-- start --
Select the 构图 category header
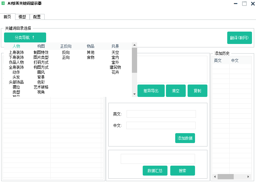Screen dimensions: 256x183 coord(41,46)
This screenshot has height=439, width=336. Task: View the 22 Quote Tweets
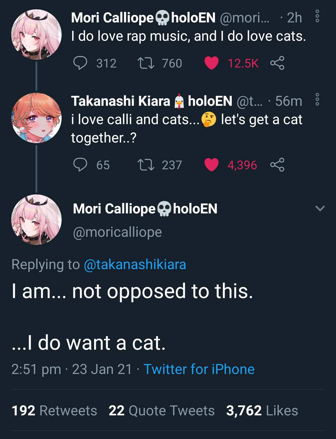point(161,411)
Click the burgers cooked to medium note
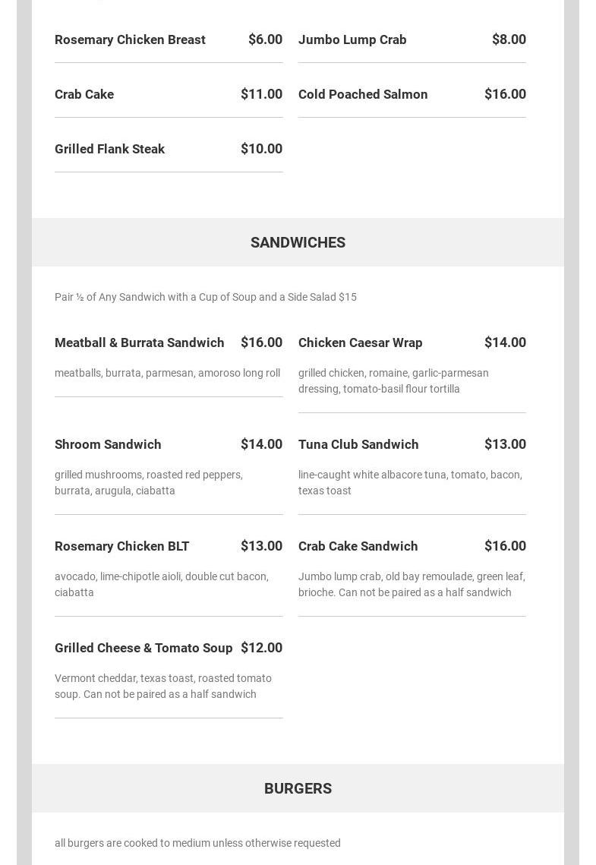 tap(197, 843)
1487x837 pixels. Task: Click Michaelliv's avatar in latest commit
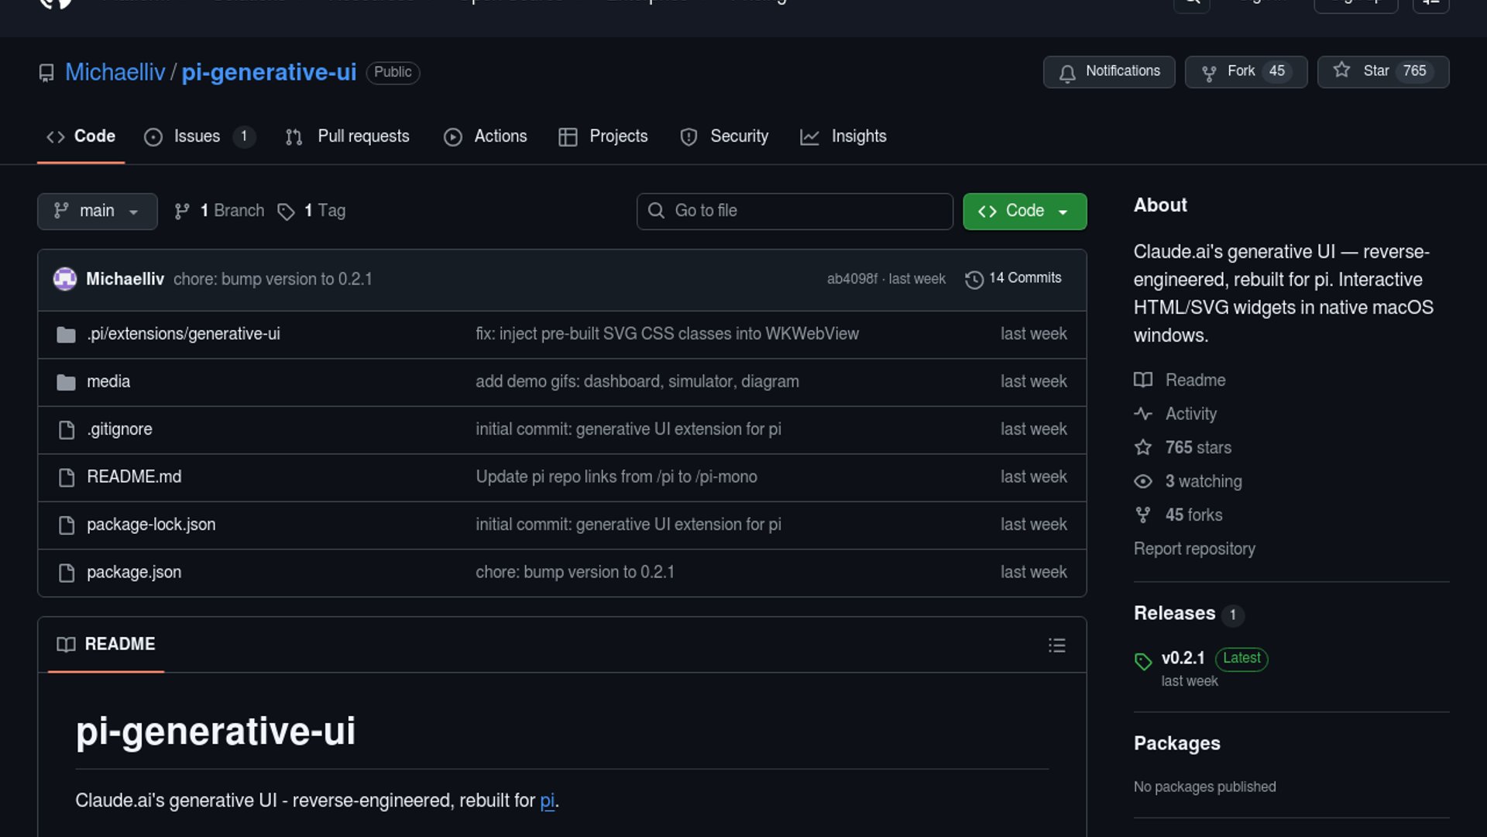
-- end --
__Given exercise__. Can you write out all the entries again, swapping "Click" for "Tap" and keeping everything else unchanged, but leaving out the pictures?

__The completed task__.
Select the 构图 category header
Screen dimensions: 256x183 coord(41,46)
This screenshot has height=439, width=336. Task: View the 22 Quote Tweets
point(161,411)
Tap the burgers cooked to medium note
 tap(197, 843)
1487x837 pixels. Task: Tap Michaelliv's avatar in latest commit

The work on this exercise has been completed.